In the video game Off-Peak, you’re trapped in a train station that’s a surreal concoction of New York City architecture: a whale swims above the terminal, and instead of Grand Central’s constellation ceiling there’s a swirling galaxy of stars. The otherworldly digital adventure released for free last month is the second game from Greg Heffernan, aka the cellist Cosmo D of Brooklyn-based electronic jazz trio Archie Pelago. Through a short narrative of play, it mixes original music with fragments of a dream version of New York.
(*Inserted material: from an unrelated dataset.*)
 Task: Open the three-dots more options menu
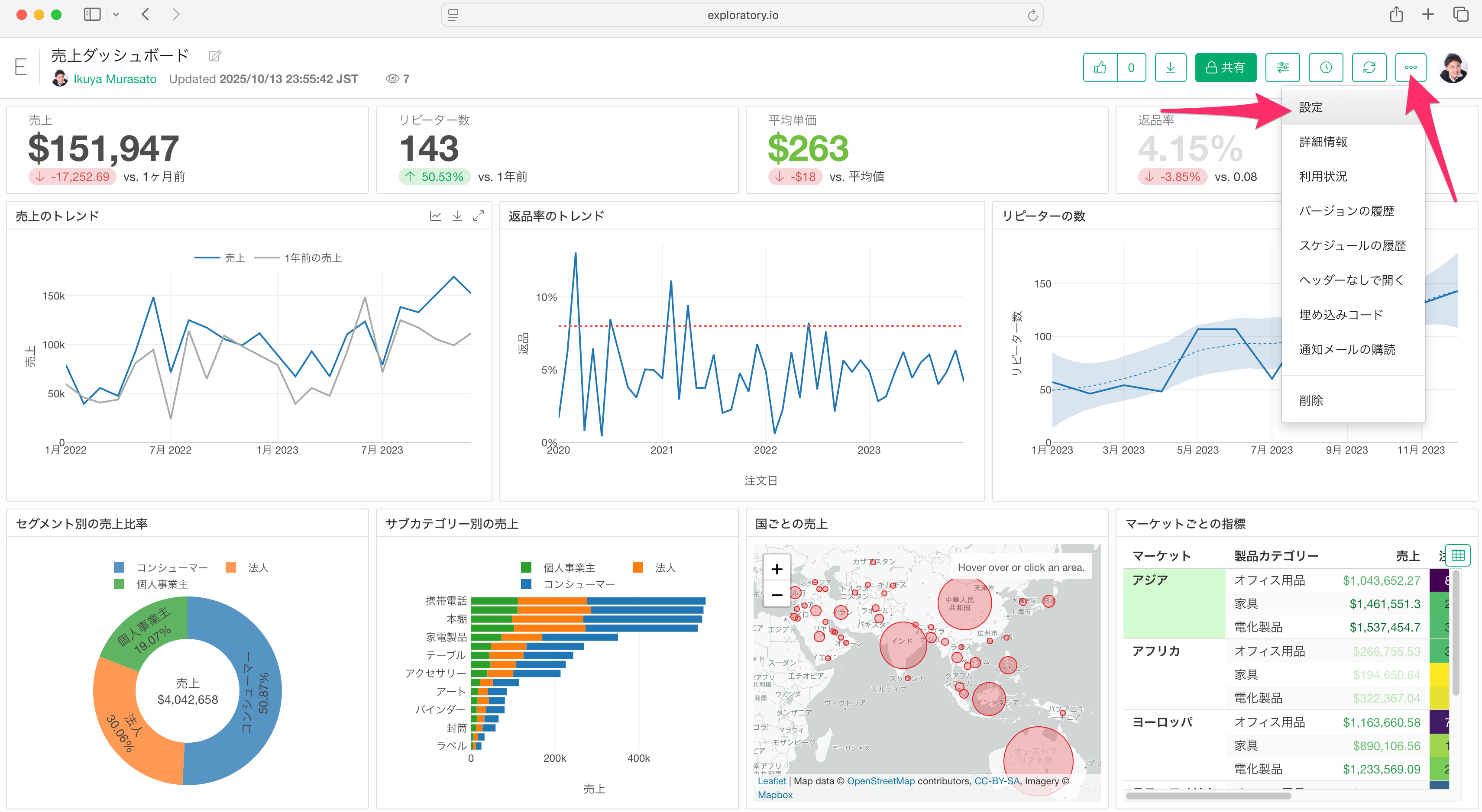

“I made the game in very much the same way I create music,” Heffernan told Hyperallergic. He explained that as a student of jazz and “an improviser at heart,” the game was made as a sort of “riffing” — except instead of on notes it riffs on architecture, objects, sound effects, and dialogue. A slide guitar player who’s left a train ticket in pieces around the station greets players with brooding notes as they enter a cavernous space inspired by the New York Public Library, the Campbell Apartment, Grand Central, the American Museum of Natural History, and the city’s armories. Strange visuals are everywhere, including a garden of mushrooms encircling a version of the Aztec double-headed serpent at the British Museum and a couple making out in an endless dark stairwell, one of them clutching a skull in hand.
The music by Archie Pelago already existed in drafts, and Off-Peak turned it into a user-determined playlist that varies based on which space you’re in, whether sunset-lit tracks or a gloomy subway tunnel. Similarly, Heffernan previously took the Archie Pelago song “Saturn V” and created a gaming space in which movement and interaction change the track.
Playing Off-Peak doesn’t take long — I accomplished the central goal of piecing together a train ticket in about half an hour. The real draw is in exploring and collecting bits of information. Subway service advisories ominously advise that you’re better off swimming or getting a boat than waiting for a train, and while art and music are everywhere, the artists and musicians seem to be stuck in limbo. Heffernan explained that he channeled many of his feelings about how New York does and does not economically support its artists into the game, along with the constant need for relocation. With its dizzying collage of the bizarre, Off-Peak might not be for everyone, but it’s exciting to see a cellist experimenting with the creative process of making music as a way to riff on gaming.
Off-Peak is available for free download online.